On Fri, Dec 28, 2012 at 04:48:59PM +0100, Luc Maisonobe wrote:
> Le 28/12/2012 16:08, Dimitri Pourbaix a écrit :
> > Luc,
> > 
> >> However, it is also possible to set a non-diagonal weight matrix, and
> >> one class (AbstractLeastSquaresOptimizer) performs an eigen dcomposition
> >> on the matrix to extract its square root.

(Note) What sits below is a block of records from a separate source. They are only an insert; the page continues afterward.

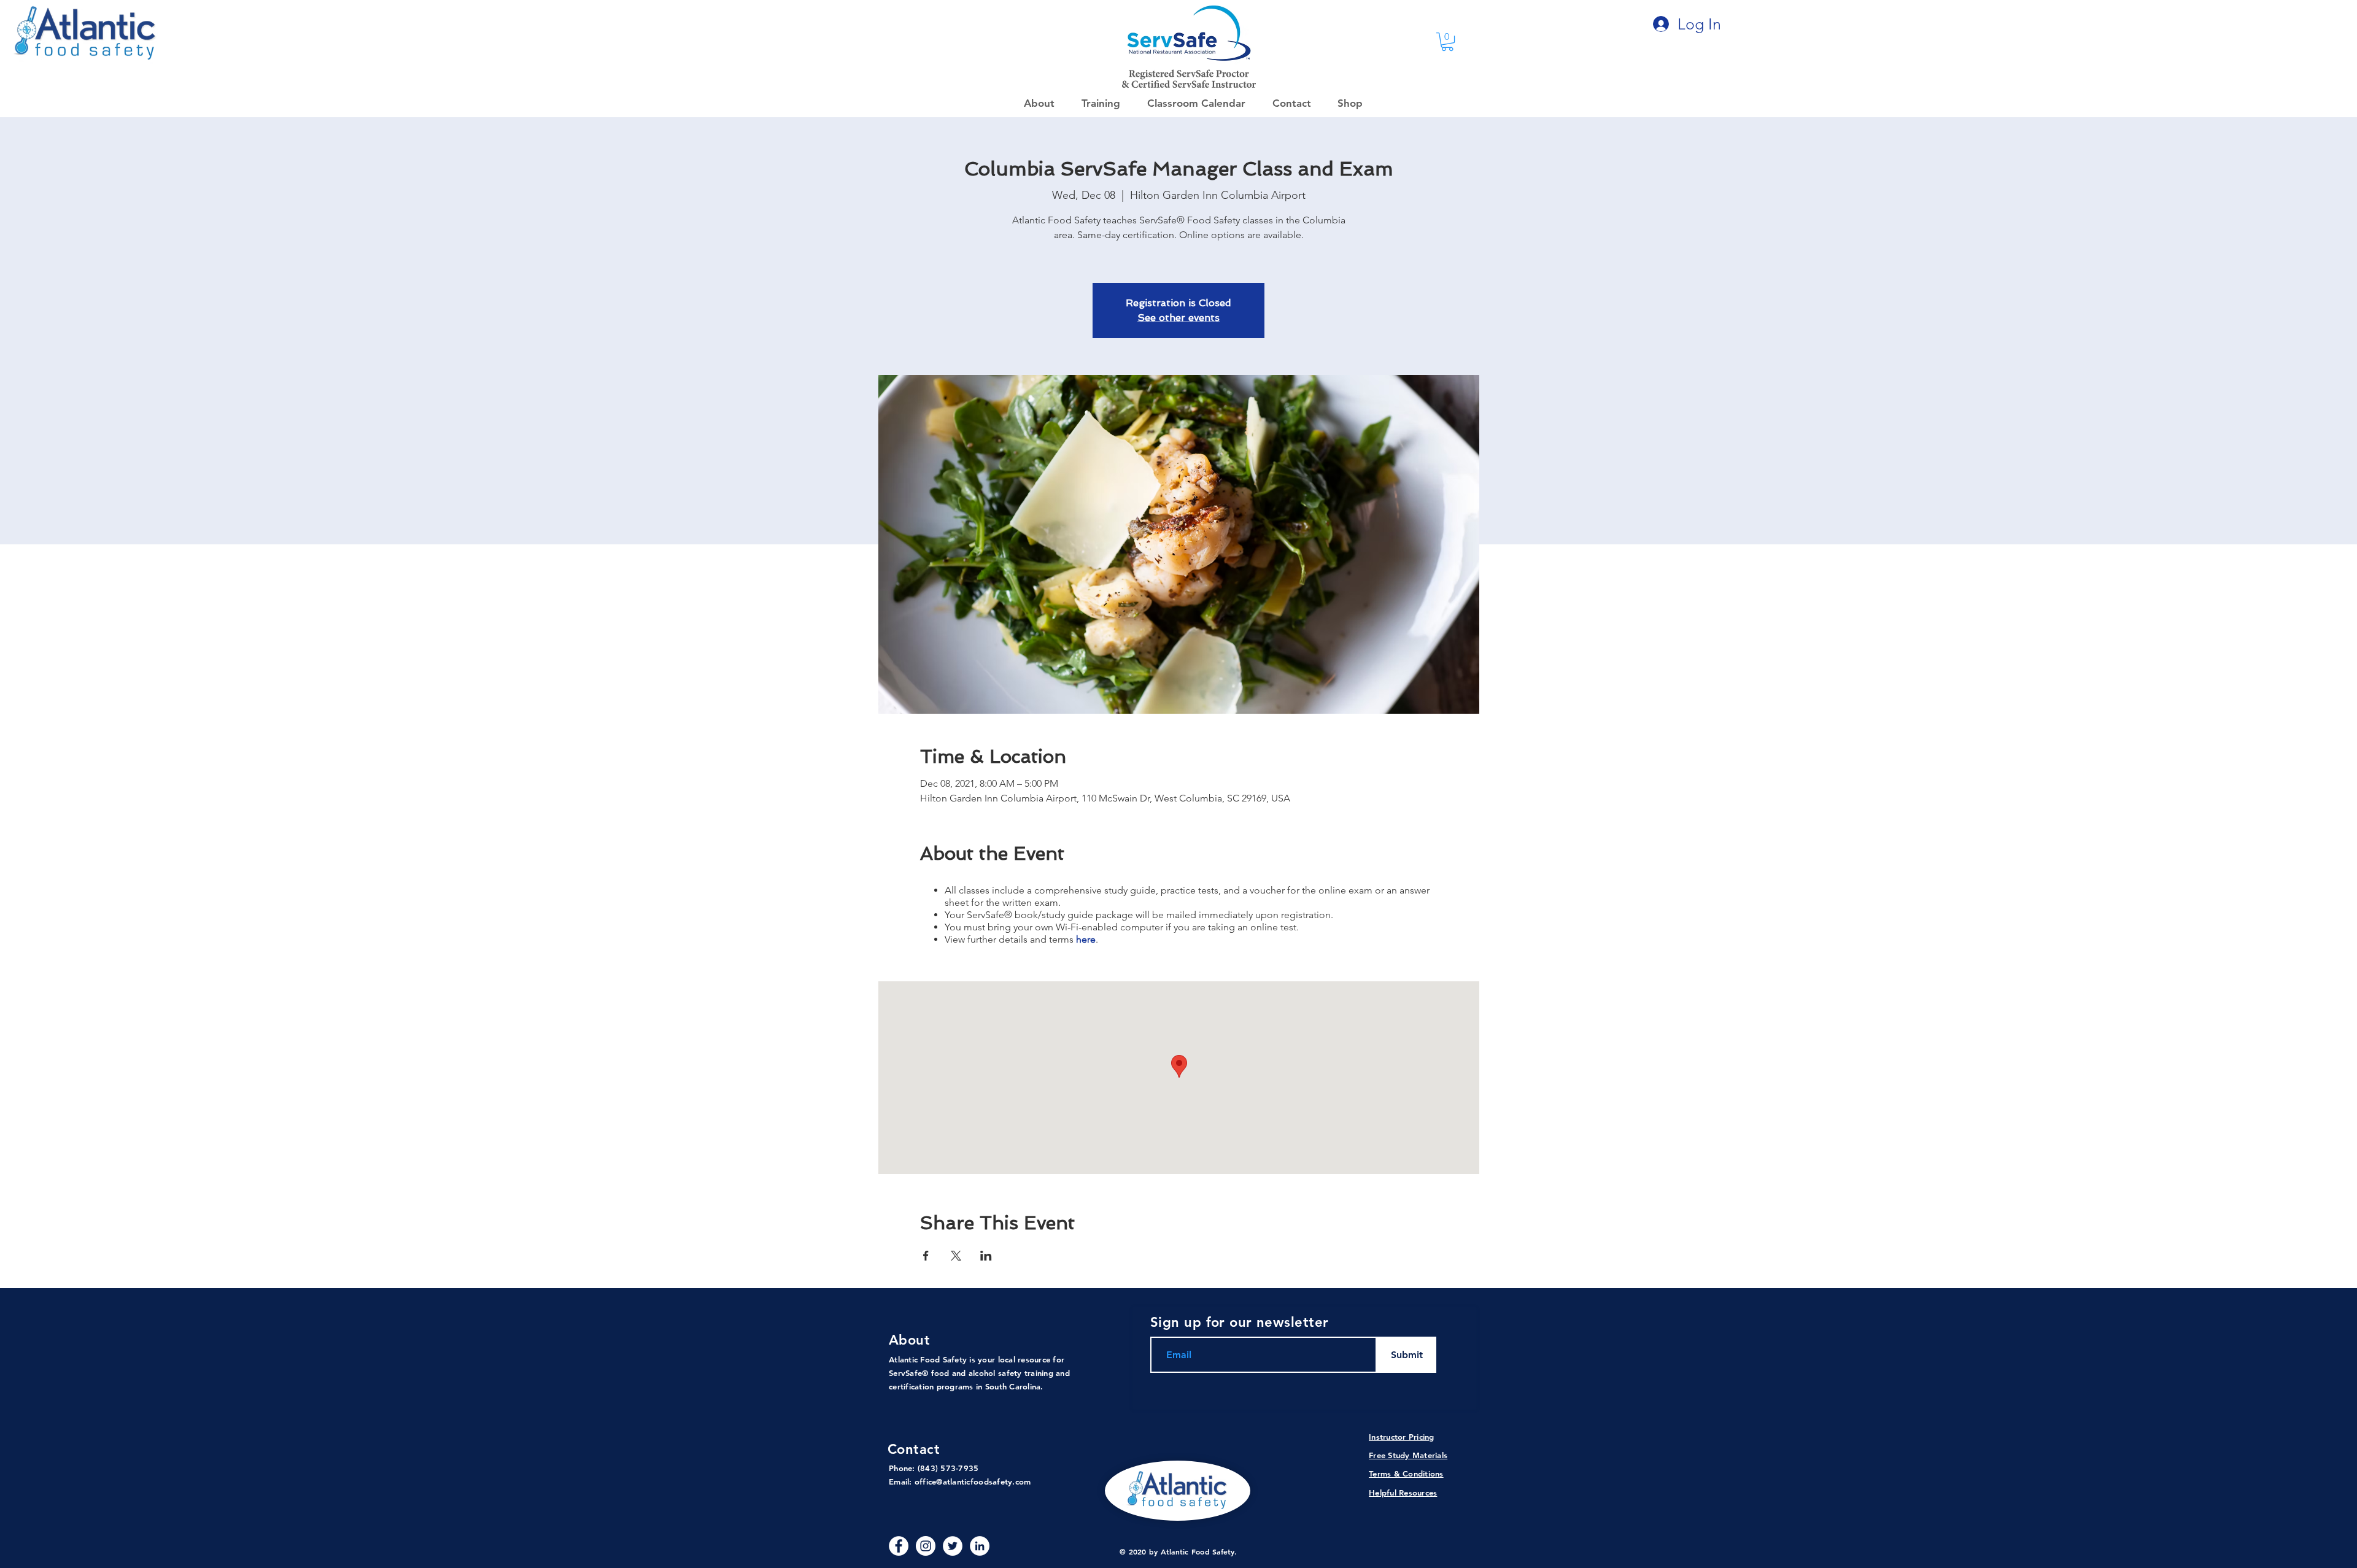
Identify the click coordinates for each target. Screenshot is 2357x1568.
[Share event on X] (956, 1256)
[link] (1447, 42)
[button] (1346, 103)
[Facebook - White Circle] (898, 1546)
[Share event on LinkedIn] (986, 1256)
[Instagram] (925, 1546)
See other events (1178, 317)
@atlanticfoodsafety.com (983, 1481)
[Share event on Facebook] (926, 1256)
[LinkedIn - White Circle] (979, 1546)
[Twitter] (952, 1546)
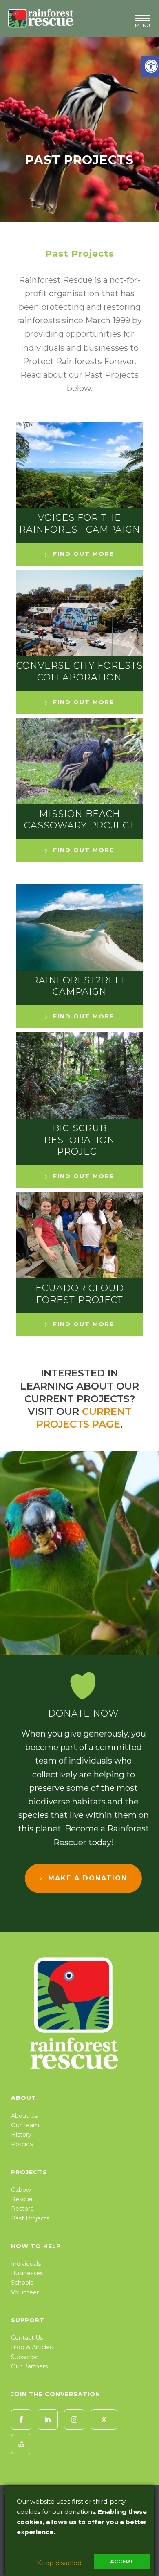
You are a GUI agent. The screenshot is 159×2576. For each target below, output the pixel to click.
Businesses (27, 2273)
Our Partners (29, 2366)
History (21, 2134)
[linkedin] (48, 2419)
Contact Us (27, 2337)
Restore (22, 2208)
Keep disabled (59, 2563)
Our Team (25, 2125)
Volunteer (25, 2292)
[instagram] (74, 2419)
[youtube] (21, 2444)
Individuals (26, 2263)
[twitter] (104, 2419)
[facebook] (21, 2419)
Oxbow (21, 2189)
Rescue (22, 2199)
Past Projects (30, 2218)
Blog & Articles (32, 2347)
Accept (122, 2561)
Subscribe (25, 2357)
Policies (22, 2144)
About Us (24, 2115)
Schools (22, 2282)
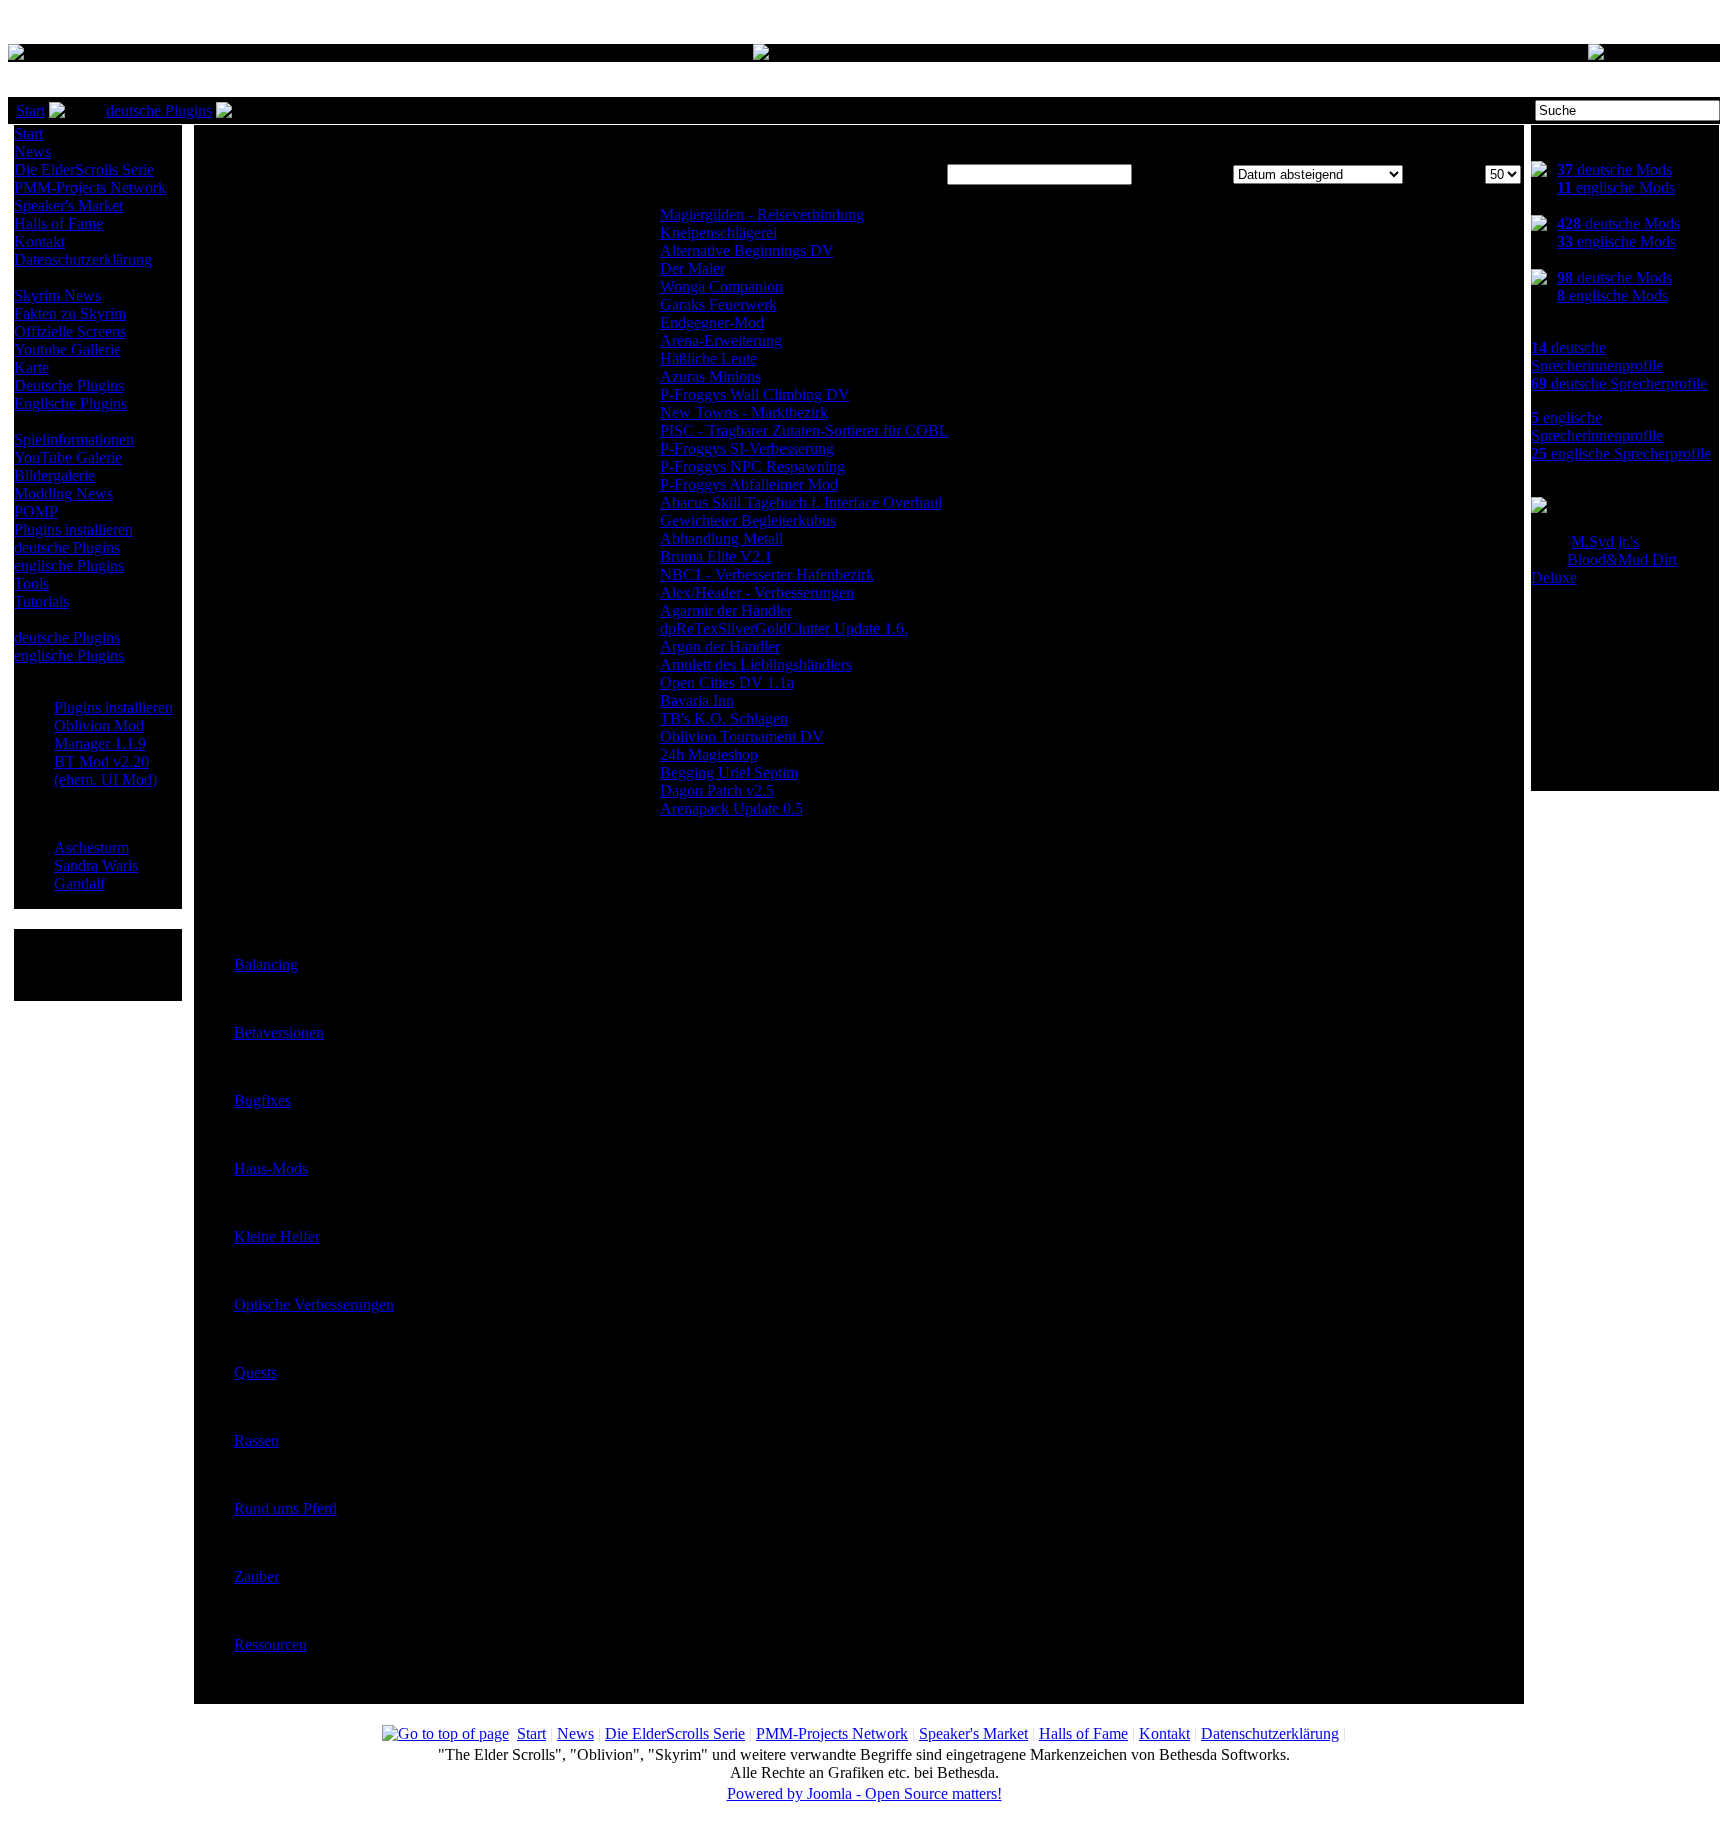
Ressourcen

I don't know any use case for
> >> this, but it has been set up this way, so I guess someone has a use for
> >> non-diagonal weights.
> > 
> > Such a situation occurs when observations are correlated.  That is
> > actually the most general expression for a least square problem.
> > 
> >> I wonder if I should simply add this as is or if we should rather remove
> >> the non-diagonal weights feature and support only vector weights.
> > 
> > Even if a vector of weights is convenient, it would only cover a subset
> > of situations.  However, even a vector of weights is not needed if both
> > the models and the observations are pre-multiplied by the square root
> > of their weight.  By the way, I remind you that those weights already
> > caused some bugs in the 2.0 release.
> > 
> > Personnally, I could live with a vector form.
> 
> So in order to make sure I understand your point, you would be OK if I
> deprecate the non-diagonal weights, in which case users needing this
> would have to implement it themselves by premultiplication (as both you
> and Konstantin seem to propose)?
> 
> > 
> > As a more general comment, I find it amazing that all the +1 for the
> > release were only concerned by the compliance with (commons) rules,
> > configuration files, ... Just 4 days after the release, you suddenly
> > figure out that a user is in trouble and you want a quick fix.  Maybe
> > such a test would have been need BEFORE the release!
> 
> Sure, but for the record the feature was also a last minute change. This
> was discussed on the list, and the final decision was to add this
> feature despite the release was close. No wonder we failed to test it
> thoroughsly.

I'm responsible for the new feature that turned to be a problematic change
but

  2 months ago != last minute

[And we were also aware that CM lacks performance testing. And that the
developers' respective use-cases were on datasets with a small number of
observations.]

That same problem is also present in the deprecated "optimization" package.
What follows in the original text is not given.